Rolls-Royce (RR.): Profits Warnings and Fund Raisings
It would appear that after no less than five profits warnings in the recent past, jet engine group Rolls-Royce has become more famous for issuing negative RNSs, rather than producing anything which might enable aircraft to fly. This is said particularly in the aftermath of the latest $2.7bn jet engine order from Norwegian Aerospace Technology, which by rights really should have turned the tables in terms of sentiment towards this company. Unfortunately, it seems to be the case that the market holds this company in such low regard that even this delicious sounding order has not really turned the price action around. This is not too surprising as the financial press look to be rather more interested in speculation regarding a possible rights issue of £1bn being in the offing, instead of any great bonus from new business. However, even if the rights issue is sorely needed, it seems that from where we are now, with the shares having more than halved from their 2015 peaks above 1,000p, the treatment of the company has been rather harsh. This is because on the face of it, with crude oil prices at multi year lows, and the aviation / defence areas both very much in demand at the moment, one would venture to suggest – albeit cautiously – that the balance of risk at this point is back in favour of the bulls. This is even if there is a cash call. Indeed, it would probably be the case, even if the FTSE 100 was not also at its recent lows, and threatening at least an intermediate recovery. The fact that the index is so near to the floor of the range suggests that, at least while the 500p zone is held, a return to post November resistance at 600p plus could be on the cards over the next 1-2 months, even if the dreaded profits warnings are not finally out of the picture.
Small Caps Focus
Plethora Solutions (PLE): Above 2p Zone Targets 4p
Before I start off with the charting angle on Plethora Solutions, it may be worth disclosing that the fundamental business of the pharma group is something that is beyond me – and given the subject matter, I am happy for this to be the case. That said, looking at the daily chart of the premature ejaculation treatment group, it can be said that the price action of late has been relatively brutal, if you are a bull of the stock. In particular, there was the agony of the temporary break of the former November 2.65p support. The fact that the shares have just been able to break back above this level on a weekly close basis does provide a decent assurance in terms of the chances of at least an intermediate recovery.
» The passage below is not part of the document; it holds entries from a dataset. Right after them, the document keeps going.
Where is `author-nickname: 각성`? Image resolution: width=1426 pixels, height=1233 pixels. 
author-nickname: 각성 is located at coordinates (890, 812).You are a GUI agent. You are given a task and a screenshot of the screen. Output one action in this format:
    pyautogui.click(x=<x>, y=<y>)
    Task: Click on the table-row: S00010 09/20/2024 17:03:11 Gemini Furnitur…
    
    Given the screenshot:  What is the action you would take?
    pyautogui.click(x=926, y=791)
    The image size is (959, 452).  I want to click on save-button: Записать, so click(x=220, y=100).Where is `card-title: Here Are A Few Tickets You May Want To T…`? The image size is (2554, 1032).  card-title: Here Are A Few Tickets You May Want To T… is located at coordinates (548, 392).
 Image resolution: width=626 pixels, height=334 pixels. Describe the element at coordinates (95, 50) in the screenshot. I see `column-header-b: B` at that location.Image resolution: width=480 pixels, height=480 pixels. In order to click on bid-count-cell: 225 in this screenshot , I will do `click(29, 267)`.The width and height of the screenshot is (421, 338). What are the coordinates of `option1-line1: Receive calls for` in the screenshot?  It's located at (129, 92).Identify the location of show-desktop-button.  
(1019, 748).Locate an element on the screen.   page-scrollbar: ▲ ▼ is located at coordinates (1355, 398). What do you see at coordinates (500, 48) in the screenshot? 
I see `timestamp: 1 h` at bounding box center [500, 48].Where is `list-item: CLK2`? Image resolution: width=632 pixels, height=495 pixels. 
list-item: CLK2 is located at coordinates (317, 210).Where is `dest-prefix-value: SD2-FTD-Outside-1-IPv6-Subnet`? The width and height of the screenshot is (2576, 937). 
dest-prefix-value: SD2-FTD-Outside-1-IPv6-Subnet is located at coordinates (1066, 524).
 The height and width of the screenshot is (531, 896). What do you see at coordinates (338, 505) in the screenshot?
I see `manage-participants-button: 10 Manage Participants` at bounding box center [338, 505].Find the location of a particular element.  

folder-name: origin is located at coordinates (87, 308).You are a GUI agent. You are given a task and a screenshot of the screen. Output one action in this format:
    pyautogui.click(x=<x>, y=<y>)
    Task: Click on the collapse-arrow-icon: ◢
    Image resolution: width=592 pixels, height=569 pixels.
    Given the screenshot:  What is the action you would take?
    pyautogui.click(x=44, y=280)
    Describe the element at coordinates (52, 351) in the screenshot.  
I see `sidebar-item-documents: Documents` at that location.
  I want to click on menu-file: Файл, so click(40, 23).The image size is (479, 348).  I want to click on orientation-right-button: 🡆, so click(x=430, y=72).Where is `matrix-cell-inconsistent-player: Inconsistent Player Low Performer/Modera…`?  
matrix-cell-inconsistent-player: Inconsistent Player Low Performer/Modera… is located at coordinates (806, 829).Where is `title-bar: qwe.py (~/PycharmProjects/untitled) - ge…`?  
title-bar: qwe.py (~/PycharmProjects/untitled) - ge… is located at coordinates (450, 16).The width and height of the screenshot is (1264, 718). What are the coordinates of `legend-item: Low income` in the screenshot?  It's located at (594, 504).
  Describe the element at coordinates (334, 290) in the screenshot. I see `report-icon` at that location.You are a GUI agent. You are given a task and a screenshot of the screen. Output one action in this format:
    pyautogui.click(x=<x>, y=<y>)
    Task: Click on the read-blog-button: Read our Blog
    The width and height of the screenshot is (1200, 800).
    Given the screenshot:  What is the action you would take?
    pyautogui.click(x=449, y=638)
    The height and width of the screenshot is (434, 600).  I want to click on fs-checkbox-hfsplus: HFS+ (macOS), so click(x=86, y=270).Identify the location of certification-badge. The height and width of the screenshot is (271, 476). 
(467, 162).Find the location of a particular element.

Therefore from a technical perspective one is able to suggest that, provided there is no break back below the 2.06p February support, the upside here should be towards the area of the 50 day / 200 day moving averages in the 4p zone over the next 1-2 months.
Skil Ports & Logistics (SPL): Extended Saucer Reversal
Skil Ports & Logistics does not perhaps quite sound like a company which could be in the FTSE 100, but at least from a technical perspective one can say that this is a situation which has very positive credentials. Indeed, one would say that given the backdrop of the stock market, and the way these shares have outperformed, one would expect great things, if not the full blue chip status one day. The reason for the relative optimism is the way that we have been treated to an extended saucer shaped reversal on the daily chart from as long ago as March last year. The stock is currently threatening to consolidate above the former 2015 resistance at 75p. The message at the moment is that, provided there is no end of day close back below this level over the next few sessions, one would be looking for a best case scenario target as high as the 2015 price channel top at 140p over the next 2-3 months.